Народ только этого и ждал. Как ушат помой, доносы, кляузы, предательство. Из домов и домишек выхватывались люди. Звериное судьбище, плевки, матершина, крики, гвалт. Петька Руль у Пахомова в третьем году хомут украл, Иванов о Пасхе жену Степанова гулящей девкой обложил, тот колчаковцам лесу для виселиц дарма возил, этот худым словом Зыкова облаял.
– Врешь, паскуда, врешь!.. Ты мне два ста должен. Смерть накликаешь на меня?! Дешево хочешь отделаться, варнак. Да ты за груди-то не хватай, жиган такой! А не ты ли в зыковских солдат выстрел дал? Ну-те-ка, опросите Лукерью Хвастунову…

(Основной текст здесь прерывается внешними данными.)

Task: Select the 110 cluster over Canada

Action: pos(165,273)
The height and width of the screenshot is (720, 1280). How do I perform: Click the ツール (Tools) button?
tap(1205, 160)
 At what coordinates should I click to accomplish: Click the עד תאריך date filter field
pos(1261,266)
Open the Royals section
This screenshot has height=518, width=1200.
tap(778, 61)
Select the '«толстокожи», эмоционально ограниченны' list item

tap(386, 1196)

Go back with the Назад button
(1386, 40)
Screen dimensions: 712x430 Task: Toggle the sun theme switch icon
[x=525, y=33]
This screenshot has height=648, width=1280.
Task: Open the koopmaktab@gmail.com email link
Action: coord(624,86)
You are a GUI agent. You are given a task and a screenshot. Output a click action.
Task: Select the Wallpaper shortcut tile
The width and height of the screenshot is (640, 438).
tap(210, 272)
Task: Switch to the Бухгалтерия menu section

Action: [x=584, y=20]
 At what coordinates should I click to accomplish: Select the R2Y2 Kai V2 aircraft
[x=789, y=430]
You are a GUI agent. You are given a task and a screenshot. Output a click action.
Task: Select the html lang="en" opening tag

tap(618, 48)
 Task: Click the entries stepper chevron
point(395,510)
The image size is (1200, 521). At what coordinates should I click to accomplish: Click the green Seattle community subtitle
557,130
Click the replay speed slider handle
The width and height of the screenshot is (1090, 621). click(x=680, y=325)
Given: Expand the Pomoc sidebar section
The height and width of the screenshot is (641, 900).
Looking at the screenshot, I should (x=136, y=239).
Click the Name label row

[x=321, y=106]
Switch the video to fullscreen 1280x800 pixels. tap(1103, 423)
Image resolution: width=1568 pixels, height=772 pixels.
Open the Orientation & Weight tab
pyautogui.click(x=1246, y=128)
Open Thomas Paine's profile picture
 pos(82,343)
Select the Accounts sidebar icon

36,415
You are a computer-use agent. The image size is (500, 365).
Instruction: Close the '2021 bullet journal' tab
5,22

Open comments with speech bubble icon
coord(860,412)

– Эй, Лукерья!.. Где она? Бегите за Лукерьей Хвастуновой.
– Здесь она… Лукерья, толкуй!
Гвалт, крики, слезы, ругань. Ничего не пившая толпа была пьяна. Мещане, мастеровые, гольтепа, все распоясались, у всех закачался рассудок.
Наперсток пощупал ногтем, не затупился ли топор. Выстрелы, костры, кровь, где-то ревели хором хмельную песню, и на площади, как в кабаке, – кровавый хмель.
– Чиновник Артамонов ты будешь?
Федор Петрович подытоживал на счетах ведомость, все не выходило, врал.
Поднял голову. У двери стоял Вася, а перед Федором Петровичом – солдат и бородач.
– Зыков приказал тебе прийти к нему.
– Зачем это? – Его лысый череп, лицо и комната были зелены. Зеленый колпак на лампе дребезжал, и прыгали орластые пуговицы на потертом вицмундире.
– Зачем?
– Неизвестно. Велено.
Артамонов, облокотившись на стол, дрожал крупной дрожью. «Знаю, зачем. Убить».
– Пошлите его к черту! – крикнул он, и словно не он крикнул, а кто-то сидевший в нем. – Мне некогда. Ведомость… Я в политике не замешан, колчаковцам и разной сволочи пятки не лижу… А ежели надо, пускай сам сюда идет…
– Ну, смотри, ваше благородье.
Оба повернулись и, хихикая, вышли вон. Погоняя коня, бородач сквозь смех говорил солдату:
– Что-то Зыков скажет? Антиресно…
Зыков удивился:
– Ну? Неужто так-таки к черту и послал? – нахмурил лоб, подумал и сказал улыбаясь: – Молодец. Не трогать.
– Он хороший человек!.. Спасибо! Не трог его… Только выпить любит… – кричали в толпе.
Зыкову наскучило, ушел в дом, хватил вина и устало повалился на диван.
– Аж голова во круги идет… Фу-у-у…
– Фу-у-у, язви тя! Видала, Настюха, что добра-то? – ввалился потный, весь в снегу, запыхавшийся Гараська. – В деревне сгодится… Женюсь… Думаешь, Зыкову буду служить? Хы, нашел Ваньку. Ну и натешился я… Только женски все сухопарые подвертывались, а я уважаю толстомясых… Ого, бражка! Давай, давай… А где же наши? – Гараська выхлестал два ковша браги, спрятал под лавку мешок: – Ежели хошь иголка пропадет, убью… – взял другой мешок, пустой, пошлепал Настасью по заду и удрал.